Als großes Problem sieht er jedoch den Güterverkehr auf der Straße mit Zuwachsraten von bis zu 10 Prozent pro Jahr. Es müsse gelingen, zumindest einen Teil auf die Bahn zu verlagern. In diesem Zusammenhang fordert er verkehrspolitische Maßnahmen wie eine LKW-Maut in "ausreichender Höhe".

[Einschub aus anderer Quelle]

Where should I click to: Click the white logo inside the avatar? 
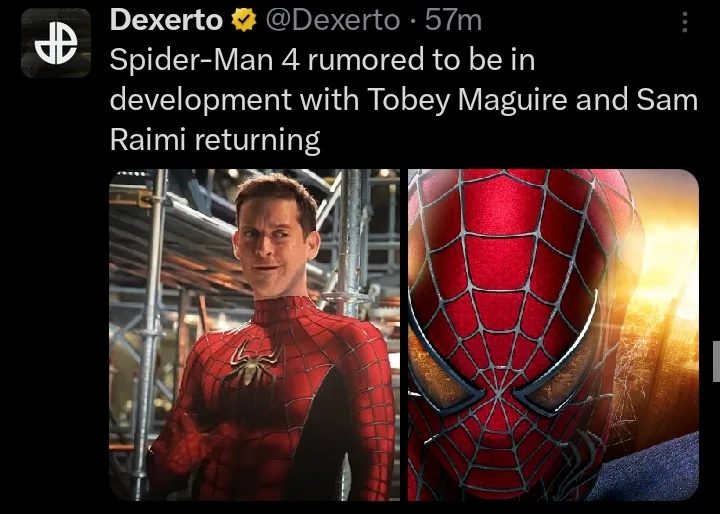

Straße immer noch bevorzugt
Wolfgang Rauh vom VCÖ bemängelte, dass die Bahn beim Gütertransport nur wenig Chancen gegen den LKW hätte. Im Gegensatz zur Infrastruktur der Autobahnnetze sei jene der Bahn veraltet. Während der Straßentunnel durch den Semmering gebaut werde, müsse sich die Bahn über eine "150 Jahre alte Strecke mit Kurvenradien, die auf Anschlussbahnen heute nicht mehr zugelassen sind" quälen.
Irrationale Politiker
Rauh glaubt, dass sich die Verkehrsteilnehmer unter den gegebenen Rahmenbedingungen durchaus vernünftig verhalten: "Wer sich irrational verhält, sind die Politiker."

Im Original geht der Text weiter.